(Collected data entries)
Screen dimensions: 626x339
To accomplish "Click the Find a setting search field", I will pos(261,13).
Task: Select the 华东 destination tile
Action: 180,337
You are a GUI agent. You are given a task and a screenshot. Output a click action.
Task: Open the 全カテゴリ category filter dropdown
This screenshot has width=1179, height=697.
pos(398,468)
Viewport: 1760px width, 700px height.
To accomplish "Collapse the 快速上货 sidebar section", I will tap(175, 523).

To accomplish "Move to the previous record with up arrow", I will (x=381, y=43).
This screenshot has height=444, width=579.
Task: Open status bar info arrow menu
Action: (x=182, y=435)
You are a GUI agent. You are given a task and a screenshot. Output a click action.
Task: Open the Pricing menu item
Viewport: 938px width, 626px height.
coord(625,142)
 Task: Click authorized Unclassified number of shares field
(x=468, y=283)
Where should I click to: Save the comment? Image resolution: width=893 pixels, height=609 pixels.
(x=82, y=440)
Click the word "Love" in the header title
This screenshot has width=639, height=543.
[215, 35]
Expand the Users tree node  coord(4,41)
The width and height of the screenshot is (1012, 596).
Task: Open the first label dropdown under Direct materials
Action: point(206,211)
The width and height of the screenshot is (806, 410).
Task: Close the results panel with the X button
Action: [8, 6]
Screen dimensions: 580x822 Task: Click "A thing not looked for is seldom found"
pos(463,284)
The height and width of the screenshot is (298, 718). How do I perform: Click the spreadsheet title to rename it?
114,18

* **Problem**:
Repeat all the data, every line exactly.

* **Problem solution**:
Screen dimensions: 626x339
To accomplish "Click the Find a setting search field", I will pos(261,13).
Task: Select the 华东 destination tile
Action: 180,337
You are a GUI agent. You are given a task and a screenshot. Output a click action.
Task: Open the 全カテゴリ category filter dropdown
This screenshot has width=1179, height=697.
pos(398,468)
Viewport: 1760px width, 700px height.
To accomplish "Collapse the 快速上货 sidebar section", I will tap(175, 523).

To accomplish "Move to the previous record with up arrow", I will (x=381, y=43).
This screenshot has height=444, width=579.
Task: Open status bar info arrow menu
Action: (x=182, y=435)
You are a GUI agent. You are given a task and a screenshot. Output a click action.
Task: Open the Pricing menu item
Viewport: 938px width, 626px height.
coord(625,142)
 Task: Click authorized Unclassified number of shares field
(x=468, y=283)
Where should I click to: Save the comment? Image resolution: width=893 pixels, height=609 pixels.
(x=82, y=440)
Click the word "Love" in the header title
This screenshot has width=639, height=543.
[215, 35]
Expand the Users tree node  coord(4,41)
The width and height of the screenshot is (1012, 596).
Task: Open the first label dropdown under Direct materials
Action: point(206,211)
The width and height of the screenshot is (806, 410).
Task: Close the results panel with the X button
Action: [8, 6]
Screen dimensions: 580x822 Task: Click "A thing not looked for is seldom found"
pos(463,284)
The height and width of the screenshot is (298, 718). How do I perform: Click the spreadsheet title to rename it?
114,18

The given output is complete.